Once vines are planted, the treatment of the rest of the vineyard directly surrounding the vines is relevant. While cover crops can be beneficial during the winter, in spring, when frost season begins, it is best to remove all or most growth at ground level below the vines. Because frost depends on airflow, removing growth below the vines removes obstructions, allowing the air to more readily move through the vineyard rather than pooling within it.
The height at which vines should be trained depends on other growing conditions of the area. In many cases, training the vines further from the ground ensures they will be less vulnerable to the cold air collecting near the ground. In areas with ample dark rocks in the vineyard, such as The Rocks District of Milton-Freewater in Walla Walla, or Châteauneuf-du-Pape in the Rhône, training lower to the ground can be of benefit, as the dark rocks absorb heat from the sun during the day, which is then radiated to the vines at night.
Continental climates tend to have cold winter temperatures that can sit below freezing for extended periods of time.
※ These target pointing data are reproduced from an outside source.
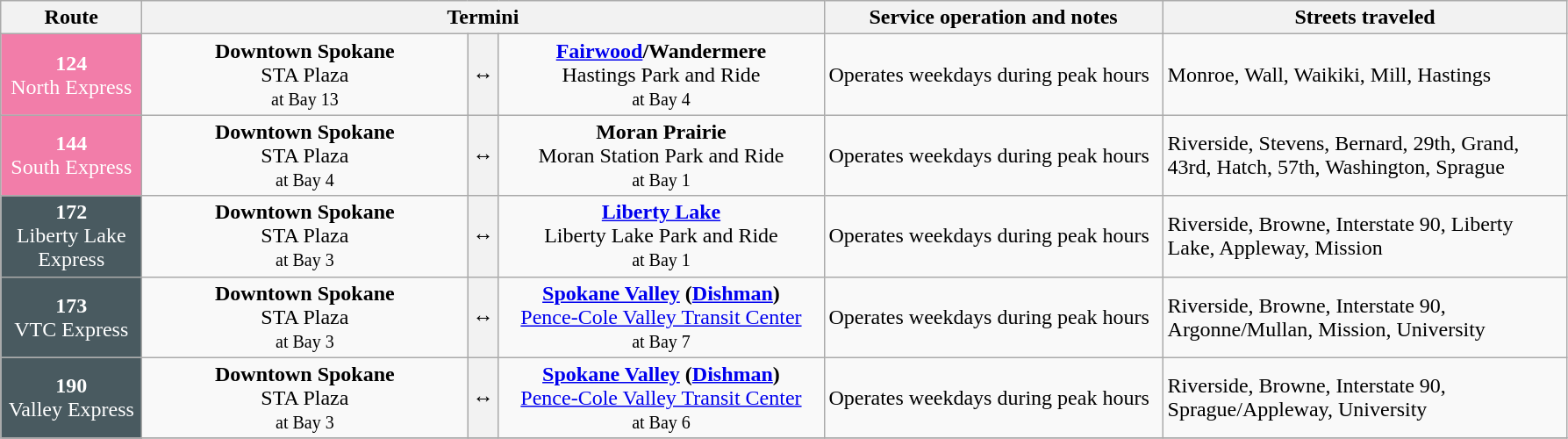
Route [72, 18]
Riverside, Browne, Interstate 90, Argonne/Mullan, Mission, University [1365, 317]
Spokane Valley (Dishman)Pence-Cole Valley Transit Centerat Bay 7 [662, 317]
Riverside, Browne, Interstate 90, Sprague/Appleway, University [1365, 397]
Fairwood/WandermereHastings Park and Rideat Bay 4 [662, 75]
Downtown SpokaneSTA Plazaat Bay 13 [305, 75]
173VTC Express [72, 317]
Downtown SpokaneSTA Plazaat Bay 4 [305, 155]
Monroe, Wall, Waikiki, Mill, Hastings [1365, 75]
Spokane Valley (Dishman)Pence-Cole Valley Transit Centerat Bay 6 [662, 397]
Streets traveled [1365, 18]
172Liberty Lake Express [72, 236]
144South Express [72, 155]
Service operation and notes [993, 18]
Riverside, Browne, Interstate 90, Liberty Lake, Appleway, Mission [1365, 236]
Termini [483, 18]
Moran PrairieMoran Station Park and Rideat Bay 1 [662, 155]
190Valley Express [72, 397]
Liberty LakeLiberty Lake Park and Rideat Bay 1 [662, 236]
Riverside, Stevens, Bernard, 29th, Grand, 43rd, Hatch, 57th, Washington, Sprague [1365, 155]
124North Express [72, 75]
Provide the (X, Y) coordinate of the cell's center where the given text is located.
In such conditions, vines are vulnerable to freeze damage that can cause full trunk loss. In these environments, growers have developed more involved ways to protect vineyards.
Though Walla Walla is by no means a marginal climate, it does experience extreme freeze events in the winter. As a result, the area has suffered severe vine loss several times in the last decade. Growers bury a reserve cane underground during the winter months to act as insurance against the possibility of freeze. During the growing season, an extra cane low on the vine is allowed to develop. It is not used to produce fruit but is kept in reserve to be buried under topsoil at the end of the season. If no freeze occurs, the reserve cane is pruned in spring, and a new reserve cane is started. If, however, there is vine damage from severe freeze, the damaged trunk is cut away, and the reserve cane is lifted and trained as the new vine trunk. In this way, a season is not lost even with trunk damage.
In even more extreme winter conditions, such as parts of Canada, entire vineyards are buried. Here, growers will place a covering sheet over a row of vines and then cover the sheet with topsoil for the winter. Snow falls on the buried vineyard, providing additional insulation. In the spring after snowmelt, the topsoil and covering is removed, and vines are pruned as normal.
Growing in marginal climates certainly presents significant challenges. But with proper site selection and vineyard maintenance, the resulting wines can offer innate flavor concentration with the right structure for long aging, while still being approachable soon after release.